I don't really mean it! It's just that sooner or later, in mid summer, probably when it's raining and the nettles are drooping across the paths and stinging hard, I just long for the empty landscape of winter. Terrible really, to wish my life away like that. But spring is great, and it's also good to catch up with what's happening on the poetry forum.
Steve
Herakles, your words
reminded me of a couple of lines in Sylvia Plath's poem The Colossus. Your poem and Sylvia's are about different things, I know, but after I went and read The Colossus again I thought it was worth sharing:
I shall never get you put together entirely,
Pieced, glued, and properly jointed.
Mule-bray, pig-grunt and bawdy cackles
Proceed from your great lips.
It's worse than a barnyard.
Perhaps you consider yourself an oracle,
Mouthpiece of the dead, or of some god or other.
Thirty years now I have labored
To dredge the silt from your throat.
I am none the wiser.
Scaling little ladders with glue pots and pails of Lysol
I crawl like an ant in mourning
Over the weedy acres of your brow
To mend the immense skull-plates and clear
The bald, white tumuli of your eyes.
A blue sky out of the Oresteia
Arches above us. O father, all by yourself
You are pithy and historical as the Roman Forum.
I open my lunch on a hill of black cypress.
Your fluted bones and acanthine hair are littered
In their old anarchy to the horizon-line.
It would take more than a lightning-stroke
To create such a ruin.
Nights, I squat in the cornucopia
Of your left ear, out of the wind,
Counting the red stars and those of plum-color.
The sun rises under the pillar of your tongue.
My hours are married to shadow.
No longer do I listen for the scrape of a keel
On the blank stones of the landing.
By Sylvia Plath
You've made me smile Stevie thanks. Who was it who said a weed is just a plant whose virtue has yet to be discovered? Could have been talking about me, perhaps ;).
I seem to recall reading that the North American Indians (Native Amercians?), before the Spanish brought the horse to the continent, did rather alot of running. When they were tired (bonked), they use to thrash their legs with stinging nettles to squeeze those extra miles out of them :eek:. I can see that catching on. Gap in the market for some nettle 'rub' me thinks:).
The Effortless Point
Three long-distant-runners
out for buoyancy
pad by me, leaving the weed tassles a-waggle
and are past the sumach clump and
fleet, into brightness flowing,
they bear along
lungs
all rinsed with morning.
For Richard Rolle, swift in the strength of stillness,
flowed light, and the out there flooded
his pulses
leaping these six centuries -
love breathes him alive.
Moving into sky
or stilled under it
we are in the becoming
moved: let wisdom learn
unnoticing in this.
Margaret Avision
From her anthology 'sunblue'
Found this in a second hand bookshop this morning while muching around Barney Castle -ain't it just lovely, or what? Sadly the FRA formatting won't allow me to post it in its orginal spacing.
:)
Richard Rolle (1290–1349) was an English religious writer, Bible translator, and hermit.[1] He is known as Richard Rolle of Hampole or de Hampole, since after years of wandering he settled in Hampole, near the Cistercian nunnery.
According to Wiki.
Cheers Stevie. I certainly find that a compliment.Big Plath fan you know. Both of us Manic Depressive too which is why i can appreciate her darker works as i have been in the same place. Nice choice of poem and i do hope you will return regularly.

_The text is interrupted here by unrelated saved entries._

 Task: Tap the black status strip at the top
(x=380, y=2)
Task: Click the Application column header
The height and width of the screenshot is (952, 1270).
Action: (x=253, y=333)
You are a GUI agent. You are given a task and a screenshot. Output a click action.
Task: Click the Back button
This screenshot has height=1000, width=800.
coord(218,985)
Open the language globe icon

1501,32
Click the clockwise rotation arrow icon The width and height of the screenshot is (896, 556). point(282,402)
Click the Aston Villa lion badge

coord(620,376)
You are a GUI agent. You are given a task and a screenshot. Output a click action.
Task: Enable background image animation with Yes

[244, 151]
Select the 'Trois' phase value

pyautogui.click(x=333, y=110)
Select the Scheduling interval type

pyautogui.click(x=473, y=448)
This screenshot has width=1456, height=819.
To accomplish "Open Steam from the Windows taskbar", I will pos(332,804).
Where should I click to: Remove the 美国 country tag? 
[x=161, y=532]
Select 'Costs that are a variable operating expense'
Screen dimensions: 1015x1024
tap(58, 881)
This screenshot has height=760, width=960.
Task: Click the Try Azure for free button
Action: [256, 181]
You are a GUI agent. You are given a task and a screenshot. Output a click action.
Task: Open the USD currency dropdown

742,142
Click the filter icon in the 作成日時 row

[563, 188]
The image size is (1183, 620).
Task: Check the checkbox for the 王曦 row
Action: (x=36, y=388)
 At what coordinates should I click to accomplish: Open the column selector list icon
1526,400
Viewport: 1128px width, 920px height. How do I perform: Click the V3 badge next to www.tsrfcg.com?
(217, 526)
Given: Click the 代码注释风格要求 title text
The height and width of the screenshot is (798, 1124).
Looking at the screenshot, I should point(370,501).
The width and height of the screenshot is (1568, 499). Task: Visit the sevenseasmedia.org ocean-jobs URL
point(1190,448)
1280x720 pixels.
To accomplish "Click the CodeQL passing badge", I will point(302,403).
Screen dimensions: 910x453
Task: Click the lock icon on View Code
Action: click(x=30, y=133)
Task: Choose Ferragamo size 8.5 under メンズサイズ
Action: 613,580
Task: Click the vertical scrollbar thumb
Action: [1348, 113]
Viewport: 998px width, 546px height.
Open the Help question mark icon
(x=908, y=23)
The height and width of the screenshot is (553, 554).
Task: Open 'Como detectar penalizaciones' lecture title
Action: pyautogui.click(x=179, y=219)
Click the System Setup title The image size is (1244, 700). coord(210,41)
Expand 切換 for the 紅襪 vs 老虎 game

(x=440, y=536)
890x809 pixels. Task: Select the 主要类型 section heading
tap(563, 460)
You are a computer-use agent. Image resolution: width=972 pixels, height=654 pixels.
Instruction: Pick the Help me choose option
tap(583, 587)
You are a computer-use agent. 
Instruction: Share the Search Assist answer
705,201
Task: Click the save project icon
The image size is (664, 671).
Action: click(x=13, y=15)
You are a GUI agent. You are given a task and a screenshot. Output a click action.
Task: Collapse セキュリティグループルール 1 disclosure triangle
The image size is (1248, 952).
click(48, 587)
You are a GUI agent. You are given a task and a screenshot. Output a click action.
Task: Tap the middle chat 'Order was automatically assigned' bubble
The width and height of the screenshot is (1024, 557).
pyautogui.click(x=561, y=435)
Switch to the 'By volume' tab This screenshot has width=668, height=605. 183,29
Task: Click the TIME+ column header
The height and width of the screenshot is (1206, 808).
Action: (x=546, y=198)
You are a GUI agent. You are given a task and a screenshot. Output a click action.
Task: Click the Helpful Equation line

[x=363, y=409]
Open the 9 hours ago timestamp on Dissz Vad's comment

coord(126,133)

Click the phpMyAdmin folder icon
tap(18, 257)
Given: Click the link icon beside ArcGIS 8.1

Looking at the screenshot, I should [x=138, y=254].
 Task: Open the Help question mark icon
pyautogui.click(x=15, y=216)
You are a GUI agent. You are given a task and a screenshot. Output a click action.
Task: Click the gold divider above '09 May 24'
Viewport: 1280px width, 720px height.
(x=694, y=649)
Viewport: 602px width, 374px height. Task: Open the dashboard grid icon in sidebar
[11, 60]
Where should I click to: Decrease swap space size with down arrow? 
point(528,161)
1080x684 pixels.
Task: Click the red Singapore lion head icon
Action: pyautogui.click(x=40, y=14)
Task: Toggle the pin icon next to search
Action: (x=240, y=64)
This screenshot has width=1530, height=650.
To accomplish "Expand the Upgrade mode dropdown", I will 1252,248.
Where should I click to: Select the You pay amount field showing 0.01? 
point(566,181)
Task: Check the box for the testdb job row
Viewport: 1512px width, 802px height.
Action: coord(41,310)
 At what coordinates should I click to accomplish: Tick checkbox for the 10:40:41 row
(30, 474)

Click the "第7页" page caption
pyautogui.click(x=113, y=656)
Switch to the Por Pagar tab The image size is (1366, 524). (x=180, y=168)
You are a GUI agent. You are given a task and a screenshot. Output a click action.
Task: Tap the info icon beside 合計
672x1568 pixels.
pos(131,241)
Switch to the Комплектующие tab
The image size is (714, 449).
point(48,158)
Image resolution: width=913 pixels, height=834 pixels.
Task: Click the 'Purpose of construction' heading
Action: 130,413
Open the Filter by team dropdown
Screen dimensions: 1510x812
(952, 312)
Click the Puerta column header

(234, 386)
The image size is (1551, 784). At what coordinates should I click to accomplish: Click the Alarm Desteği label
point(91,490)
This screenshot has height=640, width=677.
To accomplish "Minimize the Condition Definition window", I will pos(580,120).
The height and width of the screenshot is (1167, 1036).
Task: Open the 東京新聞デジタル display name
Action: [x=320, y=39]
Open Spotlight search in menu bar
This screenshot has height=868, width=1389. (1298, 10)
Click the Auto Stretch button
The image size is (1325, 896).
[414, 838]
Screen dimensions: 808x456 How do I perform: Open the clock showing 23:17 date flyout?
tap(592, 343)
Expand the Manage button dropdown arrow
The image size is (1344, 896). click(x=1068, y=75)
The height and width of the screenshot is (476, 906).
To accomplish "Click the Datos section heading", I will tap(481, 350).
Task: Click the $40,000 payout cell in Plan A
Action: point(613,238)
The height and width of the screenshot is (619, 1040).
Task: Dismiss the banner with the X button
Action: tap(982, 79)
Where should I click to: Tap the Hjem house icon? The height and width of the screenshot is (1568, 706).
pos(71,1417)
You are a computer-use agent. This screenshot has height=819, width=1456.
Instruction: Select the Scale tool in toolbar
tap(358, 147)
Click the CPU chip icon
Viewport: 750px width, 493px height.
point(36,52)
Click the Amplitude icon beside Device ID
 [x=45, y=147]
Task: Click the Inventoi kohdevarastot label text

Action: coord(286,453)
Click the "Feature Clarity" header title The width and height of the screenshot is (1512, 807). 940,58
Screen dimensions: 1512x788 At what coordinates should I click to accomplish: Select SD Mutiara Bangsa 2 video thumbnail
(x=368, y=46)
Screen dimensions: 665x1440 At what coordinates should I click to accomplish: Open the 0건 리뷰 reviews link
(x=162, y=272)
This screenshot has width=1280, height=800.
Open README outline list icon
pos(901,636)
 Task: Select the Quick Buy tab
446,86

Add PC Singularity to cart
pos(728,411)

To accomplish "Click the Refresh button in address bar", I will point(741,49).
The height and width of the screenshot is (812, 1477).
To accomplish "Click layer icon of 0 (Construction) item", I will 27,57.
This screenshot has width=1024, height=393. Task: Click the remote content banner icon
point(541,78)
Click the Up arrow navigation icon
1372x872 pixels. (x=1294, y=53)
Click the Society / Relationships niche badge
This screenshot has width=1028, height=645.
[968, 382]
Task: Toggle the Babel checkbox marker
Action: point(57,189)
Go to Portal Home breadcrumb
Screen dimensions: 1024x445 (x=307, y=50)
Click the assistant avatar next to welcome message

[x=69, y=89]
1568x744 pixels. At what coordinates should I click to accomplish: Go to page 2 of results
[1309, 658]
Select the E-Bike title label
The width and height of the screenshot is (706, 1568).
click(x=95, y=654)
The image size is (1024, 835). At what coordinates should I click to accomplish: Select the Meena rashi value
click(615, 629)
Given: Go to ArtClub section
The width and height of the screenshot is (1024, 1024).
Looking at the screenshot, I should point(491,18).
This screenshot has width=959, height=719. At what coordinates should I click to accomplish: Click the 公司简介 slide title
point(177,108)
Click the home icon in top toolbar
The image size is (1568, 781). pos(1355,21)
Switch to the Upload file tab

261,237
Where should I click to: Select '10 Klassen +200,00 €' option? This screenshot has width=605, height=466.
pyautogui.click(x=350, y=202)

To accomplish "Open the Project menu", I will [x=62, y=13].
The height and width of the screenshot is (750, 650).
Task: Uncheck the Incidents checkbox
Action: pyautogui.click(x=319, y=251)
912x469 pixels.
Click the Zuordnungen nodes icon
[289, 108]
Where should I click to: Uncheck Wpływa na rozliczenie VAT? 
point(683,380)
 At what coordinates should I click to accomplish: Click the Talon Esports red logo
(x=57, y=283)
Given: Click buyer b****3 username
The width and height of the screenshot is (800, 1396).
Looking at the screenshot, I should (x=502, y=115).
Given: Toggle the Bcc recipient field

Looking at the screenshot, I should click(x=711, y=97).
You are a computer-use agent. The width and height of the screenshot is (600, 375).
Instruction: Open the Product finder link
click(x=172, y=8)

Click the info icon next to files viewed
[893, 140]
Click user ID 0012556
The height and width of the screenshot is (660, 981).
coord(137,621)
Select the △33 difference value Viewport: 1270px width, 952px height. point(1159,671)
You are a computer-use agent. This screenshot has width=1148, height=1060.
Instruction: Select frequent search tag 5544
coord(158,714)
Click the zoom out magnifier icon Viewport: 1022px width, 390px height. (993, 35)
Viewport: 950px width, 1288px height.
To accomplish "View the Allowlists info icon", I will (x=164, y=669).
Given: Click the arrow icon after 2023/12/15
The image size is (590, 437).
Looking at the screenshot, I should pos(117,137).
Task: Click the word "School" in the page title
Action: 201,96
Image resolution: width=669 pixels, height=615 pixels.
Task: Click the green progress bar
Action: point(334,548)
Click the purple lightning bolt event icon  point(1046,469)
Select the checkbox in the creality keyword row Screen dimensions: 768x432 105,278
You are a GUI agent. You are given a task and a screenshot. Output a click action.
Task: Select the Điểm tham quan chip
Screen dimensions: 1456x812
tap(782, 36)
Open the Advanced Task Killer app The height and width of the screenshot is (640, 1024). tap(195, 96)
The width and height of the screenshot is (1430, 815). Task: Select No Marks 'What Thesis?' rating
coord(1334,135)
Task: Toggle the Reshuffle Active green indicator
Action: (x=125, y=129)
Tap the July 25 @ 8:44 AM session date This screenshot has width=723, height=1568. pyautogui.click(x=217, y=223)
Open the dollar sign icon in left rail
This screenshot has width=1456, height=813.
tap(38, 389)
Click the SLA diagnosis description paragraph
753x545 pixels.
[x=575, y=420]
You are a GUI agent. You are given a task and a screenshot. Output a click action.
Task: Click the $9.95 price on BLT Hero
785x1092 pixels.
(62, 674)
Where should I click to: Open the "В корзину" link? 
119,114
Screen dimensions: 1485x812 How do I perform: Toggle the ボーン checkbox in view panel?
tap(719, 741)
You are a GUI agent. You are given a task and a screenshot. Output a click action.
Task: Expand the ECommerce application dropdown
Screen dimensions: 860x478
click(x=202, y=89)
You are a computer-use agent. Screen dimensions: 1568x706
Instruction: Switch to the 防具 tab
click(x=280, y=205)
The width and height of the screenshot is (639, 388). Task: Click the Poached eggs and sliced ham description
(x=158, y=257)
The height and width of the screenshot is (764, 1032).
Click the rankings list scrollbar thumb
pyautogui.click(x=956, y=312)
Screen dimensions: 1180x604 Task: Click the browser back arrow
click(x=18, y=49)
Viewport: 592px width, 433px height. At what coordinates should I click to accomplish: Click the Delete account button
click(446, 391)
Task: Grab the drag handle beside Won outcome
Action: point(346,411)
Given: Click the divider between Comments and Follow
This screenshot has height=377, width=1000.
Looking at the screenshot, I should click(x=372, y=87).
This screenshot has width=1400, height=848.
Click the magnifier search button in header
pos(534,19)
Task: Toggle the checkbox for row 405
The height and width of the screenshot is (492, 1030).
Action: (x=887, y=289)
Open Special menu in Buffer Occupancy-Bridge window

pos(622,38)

The canny Scots have already discovered this lotion:
Gin ye be for lang kail coo the nettle, stoo the nettle
Gin ye be for lang kail coo the nettle early
Coo it laich, coo it sune, coo it in the month o' June
Stoo it ere it's in the bloom, coo the nettle early
Coo it by the auld wa's, coo it where the sun ne'er fa's
Stoo it when the day daws, coo the nettle early."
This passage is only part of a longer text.